Former White House trade adviser Peter Navarro has declined a plea offer to plead guilty to a contempt of Congress charge, the lead federal prosecutor in the case told a judge on Friday.
Navarro had pleaded not guilty to two misdemeanor counts of contempt of Congress on June 17 after he refused to cooperate with the House January 6 committee’s probe into the breach of the Capitol building on Jan. 6, 2021.
He cited executive privilege due to his former position at the White House under the Trump administration. But Bennie Thompson (D-Miss.), the chairman of the Jan. 6 committee, rejected his claims of executive privilege, and the committee voted in late March to advance criminal charges against Navarro.

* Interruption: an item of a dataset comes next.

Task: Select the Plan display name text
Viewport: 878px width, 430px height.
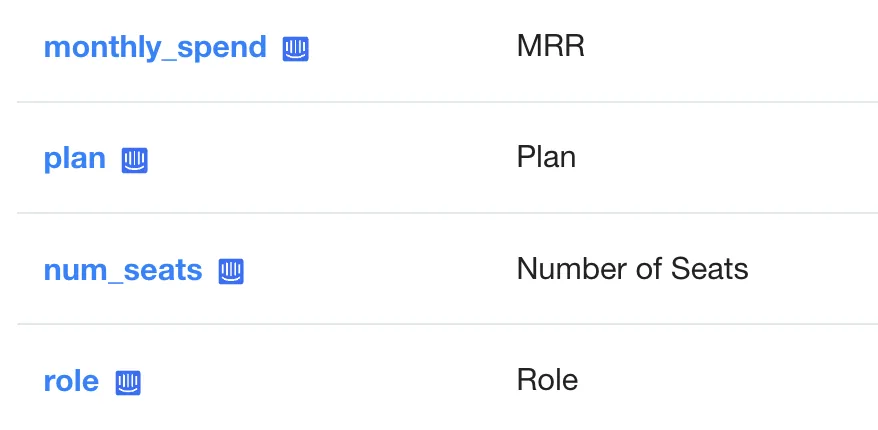Action: click(x=547, y=157)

A grand jury indicted Navarro on June 3 on two counts: one for his refusal to produce the documents the committee requested, and the other for his refusal to comply with the committee’s subpoena to show up and testify. Each count carries a maximum of one-year imprisonment.
At a status hearing on July 15, federal prosecutor Elizabeth Aloi told U.S. District Judge Amit Mehta that the Justice Department had offered to let Navarro plead guilty to a single count instead of the two he was indicted with.
Prosecutors also said the deal would mean they would not have sought more than the minimum 30-day jail time.
But the deal would have required Navarro to “comply with the January 6 committee subpoena to the satisfaction of the Justice Department,” Aloi said.
Navarro attended the hearing with two defense attorneys. He had been representing himself before he was indicted on the criminal charges.
“It’s a complicated constitutional case involving separation of powers,” John Irving, one of the defense attorneys, told reporters outside the courthouse after the hearing.
“It involves not only the President of the United States asserting his executive privilege, but [also] over 50 years of DOJ opinions that make it clear that top presidential aides are able to assert absolute immunity and not testify before Congress. Not only that, but also the Justice Department has longstanding policies about not prosecuting someone criminally for this kind of situation,” he added. “So I wonder what changed.”